(Textabschnitt)
—————

Es sollte der ganz große Umbruch in Moskau stattfinden. Dinamos milliardenschwerer Präsident und Putinfreund Boris Rotenberg krempelte den Verein vor der Saison kräftig um: Elf Spieler verließen den Club vor Saisonstart, zwei weitere verschwanden in der Winterpause. Unter ihnen Spieler mit Rang und Namen: Mathieu Valbuena, Yuriy Zhirkov, Aleksandr Kokorin und eben Kevin Kurányi...

Nach Platz vier in der letzten Saison sollte für den elfmaligen Sowjet-Meister endlich ein Titel her, die Stadtrivalen CSKA, Lokomotiv und Spartak in den Schatten gestellt werden. Trainer Andrey Kobelev, auch erst zu Saisonbeginn zu seinem Heimatverein zurückgekehrt, setzte aus der Not heraus auf die Jugend. Acht Spieler wurden aus der zweiten Mannschaft befördert, sieben von ihnen sind russische U21-Nationalspieler.

—————

(Gegebene Informationen)

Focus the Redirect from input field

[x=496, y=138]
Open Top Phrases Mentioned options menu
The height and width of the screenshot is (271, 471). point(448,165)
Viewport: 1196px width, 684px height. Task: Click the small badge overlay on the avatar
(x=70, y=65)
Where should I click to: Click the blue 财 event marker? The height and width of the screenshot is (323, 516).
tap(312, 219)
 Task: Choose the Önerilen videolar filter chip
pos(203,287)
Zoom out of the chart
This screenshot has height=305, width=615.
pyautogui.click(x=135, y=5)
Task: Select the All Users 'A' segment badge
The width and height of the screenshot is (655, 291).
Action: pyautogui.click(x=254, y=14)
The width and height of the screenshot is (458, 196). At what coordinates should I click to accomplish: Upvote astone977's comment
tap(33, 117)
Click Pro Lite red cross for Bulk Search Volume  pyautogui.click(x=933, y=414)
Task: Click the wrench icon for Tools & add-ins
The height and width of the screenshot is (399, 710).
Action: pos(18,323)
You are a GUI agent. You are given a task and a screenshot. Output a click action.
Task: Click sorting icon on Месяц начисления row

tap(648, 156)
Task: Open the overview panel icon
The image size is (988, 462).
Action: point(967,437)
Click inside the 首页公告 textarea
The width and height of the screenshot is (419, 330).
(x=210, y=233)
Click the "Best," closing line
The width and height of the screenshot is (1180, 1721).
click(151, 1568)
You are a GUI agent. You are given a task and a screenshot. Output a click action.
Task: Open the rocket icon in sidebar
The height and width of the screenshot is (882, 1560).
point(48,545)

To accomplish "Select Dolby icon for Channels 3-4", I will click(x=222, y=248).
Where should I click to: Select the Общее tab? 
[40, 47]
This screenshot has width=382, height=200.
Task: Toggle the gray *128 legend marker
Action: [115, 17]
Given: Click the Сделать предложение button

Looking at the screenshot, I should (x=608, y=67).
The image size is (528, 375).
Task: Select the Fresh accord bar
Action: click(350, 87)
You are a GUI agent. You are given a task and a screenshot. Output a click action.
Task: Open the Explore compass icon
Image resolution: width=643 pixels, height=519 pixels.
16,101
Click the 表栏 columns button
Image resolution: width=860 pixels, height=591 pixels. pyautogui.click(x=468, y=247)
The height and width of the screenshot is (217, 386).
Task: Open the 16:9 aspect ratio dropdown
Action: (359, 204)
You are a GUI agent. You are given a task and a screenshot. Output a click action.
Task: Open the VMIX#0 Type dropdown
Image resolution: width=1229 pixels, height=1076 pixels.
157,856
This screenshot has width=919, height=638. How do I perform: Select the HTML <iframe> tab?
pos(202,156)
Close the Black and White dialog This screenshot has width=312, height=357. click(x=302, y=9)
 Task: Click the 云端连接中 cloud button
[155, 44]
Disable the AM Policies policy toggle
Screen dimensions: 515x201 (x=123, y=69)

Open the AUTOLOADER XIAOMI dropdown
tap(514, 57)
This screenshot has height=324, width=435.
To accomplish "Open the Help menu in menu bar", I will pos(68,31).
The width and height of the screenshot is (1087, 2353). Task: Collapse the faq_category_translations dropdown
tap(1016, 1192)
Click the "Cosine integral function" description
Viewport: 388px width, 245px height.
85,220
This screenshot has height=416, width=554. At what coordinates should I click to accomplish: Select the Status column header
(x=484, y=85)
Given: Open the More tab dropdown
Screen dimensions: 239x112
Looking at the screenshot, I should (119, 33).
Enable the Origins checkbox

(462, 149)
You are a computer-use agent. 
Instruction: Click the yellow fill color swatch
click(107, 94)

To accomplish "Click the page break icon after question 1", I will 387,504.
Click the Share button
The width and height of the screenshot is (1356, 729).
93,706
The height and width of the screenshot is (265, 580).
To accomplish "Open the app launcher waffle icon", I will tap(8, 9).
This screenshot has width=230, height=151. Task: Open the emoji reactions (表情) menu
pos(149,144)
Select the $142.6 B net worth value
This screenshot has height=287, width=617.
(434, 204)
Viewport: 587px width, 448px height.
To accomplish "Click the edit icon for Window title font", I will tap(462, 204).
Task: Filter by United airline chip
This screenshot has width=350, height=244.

—————

(Arbeitsanweisungen)
**a.** Beantworten Sie anhand des Textes über Dinamo Moskau diese Fragen:
(i) Wie viele Spieler verließen den Club vor Saisonstart?
(ii) Auf welchem Platz landete der Verein in der letzten Saison?
(iii) Wie viele Spieler wurden aus der zweiten Mannschaft befördert?
**b.** Schreiben Sie aus dem Text über Dinamo Moskau den Teil ab, der mit den Worten „Nach Platz vier“ beginnt und mit „sind russische U21-Nationalspieler.“ endet.
Die Zeilen spielen hierfür keine Rolle.

(Lösungen)
**a.**
(i) Elf
(ii) Platz vier
(iii) Acht

**b.**
Nach Platz vier in der letzten Saison sollte für den elfmaligen Sowjet-Meister endlich ein Titel her, die Stadtrivalen CSKA, Lokomotiv und Spartak in den Schatten gestellt werden. Trainer Andrey Kobelev, auch erst zu Saisonbeginn zu seinem Heimatverein zurückgekehrt, setzte aus der Not heraus auf die Jugend. Acht Spieler wurden aus der zweiten Mannschaft befördert, sieben von ihnen sind russische U21-Nationalspieler.